People ask then what is really the solution? I’ve said it many times but you can’t have an economy without job growth. This sounds obvious but it would appear to be off the radar for Wall Street and our government. If you focus on the job situation, then housing will right itself. Notice that 1991 recession and foreclosures? What happened? Well we had the technology boom and added 20 million jobs over the decade. That was a bubble and that burst but you can see that yes, you can have an economy that runs outside of housing. But this decade housing was the economy. And the government and Wall Street basically want that industry back. Well it isn’t coming back. They need to figure out what to do.

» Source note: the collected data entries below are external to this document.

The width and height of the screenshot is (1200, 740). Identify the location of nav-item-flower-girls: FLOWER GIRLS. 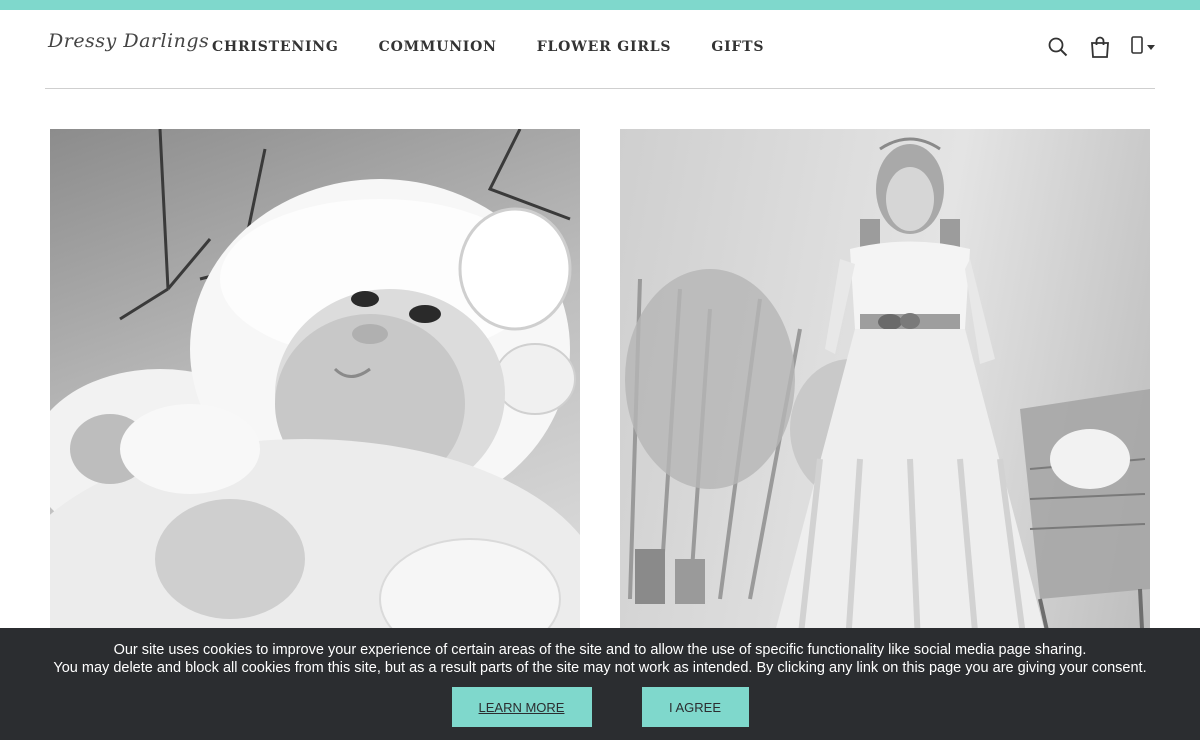
(604, 47).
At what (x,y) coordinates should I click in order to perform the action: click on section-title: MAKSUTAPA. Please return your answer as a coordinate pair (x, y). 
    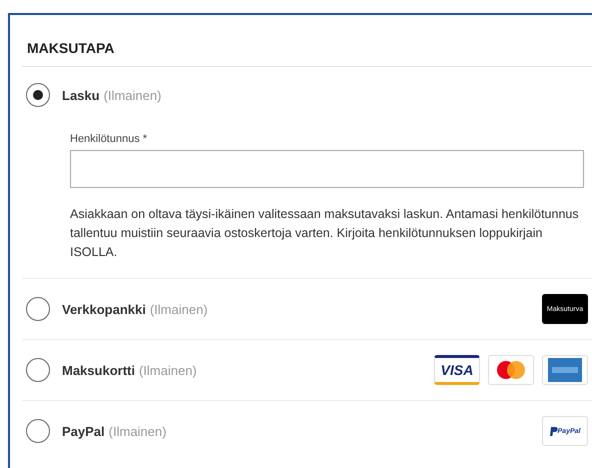
    Looking at the image, I should click on (307, 41).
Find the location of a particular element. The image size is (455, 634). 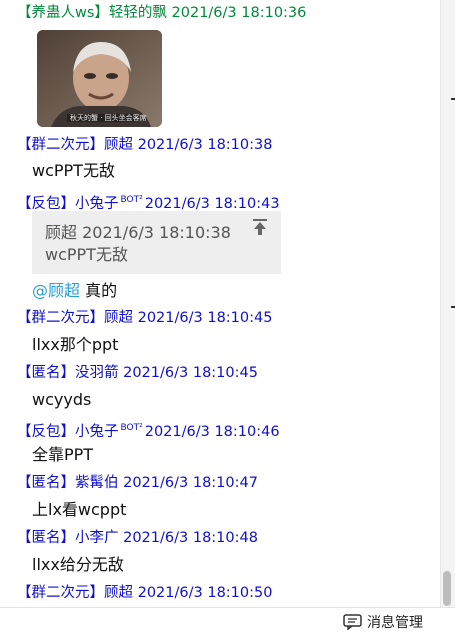

message-image: 秋天的蟹 · 回头坐会客席 is located at coordinates (100, 78).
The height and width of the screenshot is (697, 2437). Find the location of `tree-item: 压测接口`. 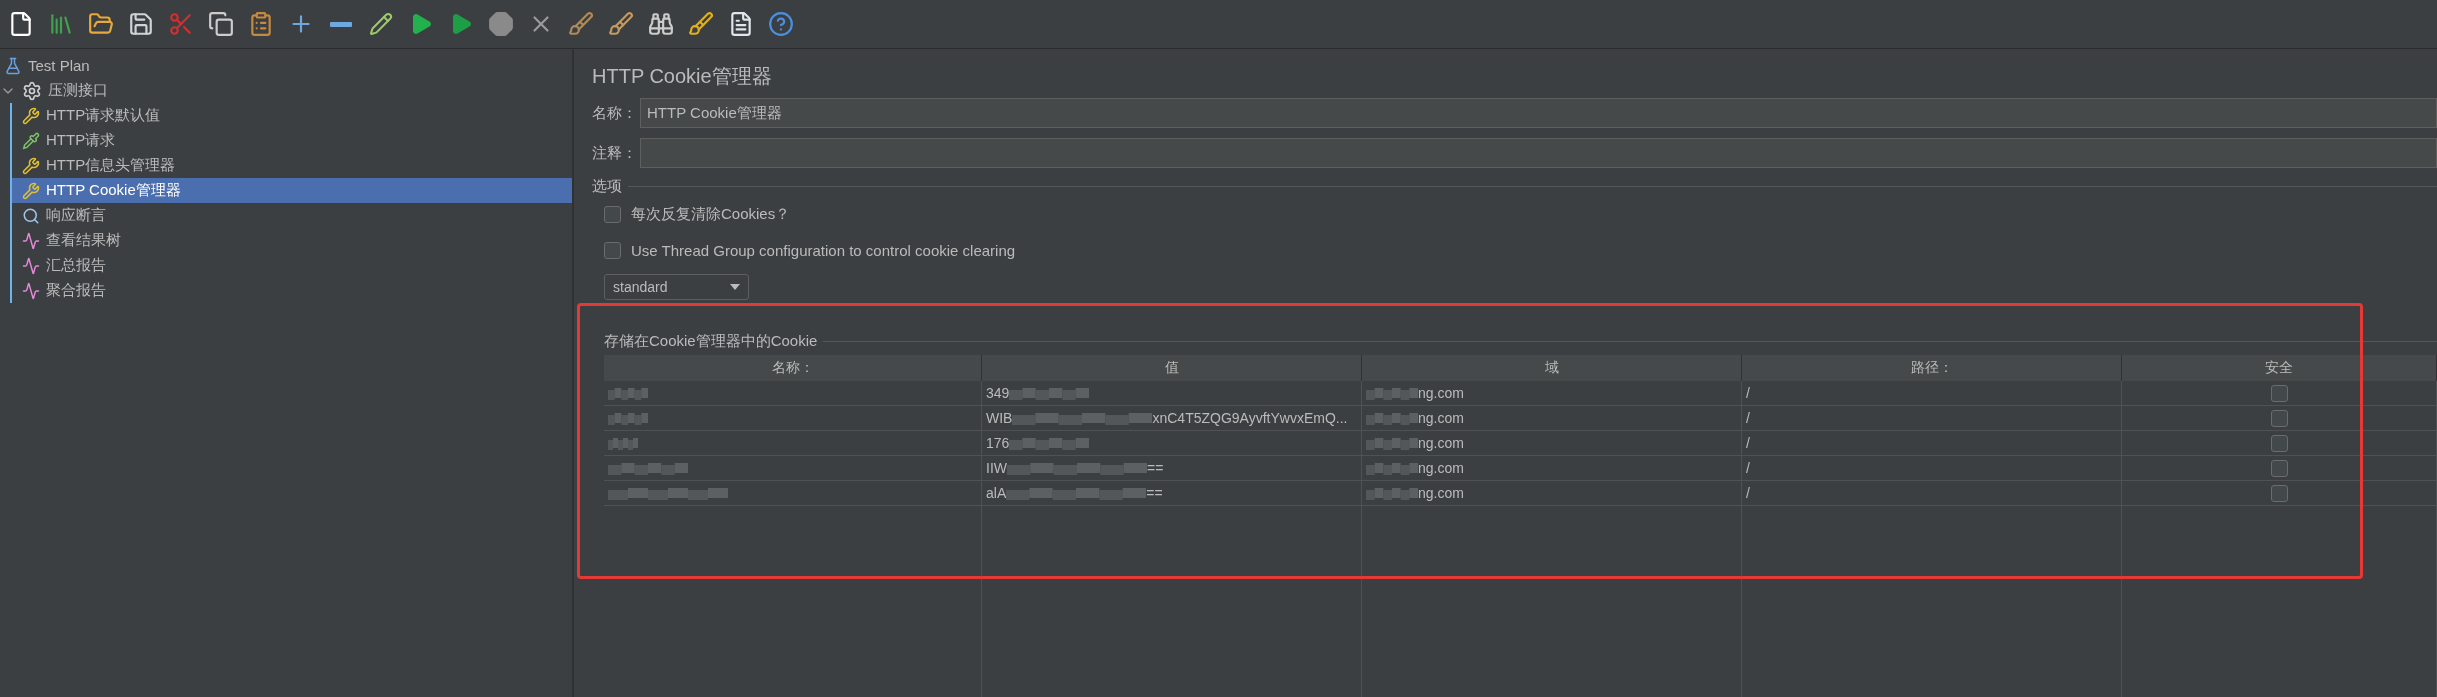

And there is nothing wrong with renting! In fact, it is a shame that there is no actual initiative encouraging renting. Some of these people in distress will do much better to downsize. They are even telling the HAMP mod survey that they are financially strained. Maybe renting a lower priced home will help. Nothing wrong with that until you land on your feet again. Yet this notion that everyone deserves to own a home is largely a reason we are in this mess. Wall Street exploited this “American” desire and people ate it up. In fact, the dream was no longer to own a modest home but to own some oversized McMansion and drive a gigantic V-10 tank that got 8 miles per gallon. When did the American Dream become a Marvel Comic?
Some suggestions are to bring back our industrial base to the U.S. Make ourselves more competitive. Flipping homes to one another while quant jocks play Halo on one screen and do billion dollar trades on another Bloomberg Terminal is not a real economy. It basically strips the value out of the real economy. These banks posting record profits? JP Morgan making $3.6 billion last quarter. Really? Most of it was through their i-banking and private equity division. If they want to act like a hedge fund so be it but they have zero access to the Fed and U.S. Treasury. Instead, they are a primary dealer.
Healthcare is a big part of our economy and will remain that way with over 70 million baby boomers entering retirement age. Surely we can create some jobs in this arena. At least it is better than installing granite countertops in every home and adding Jacuzzis and pretending we are keeping up with technological innovations of other countries. In large part, housing has become a major distraction. It is a cultural neurosis like Tulip Mania or watching UFOs on TV taking away a kid but in the end, it is all fake. The equity in these California homes was fake. The Wall Street profits were a sham. So until we can return to a real economy, focusing on housing only serves as a form of therapy.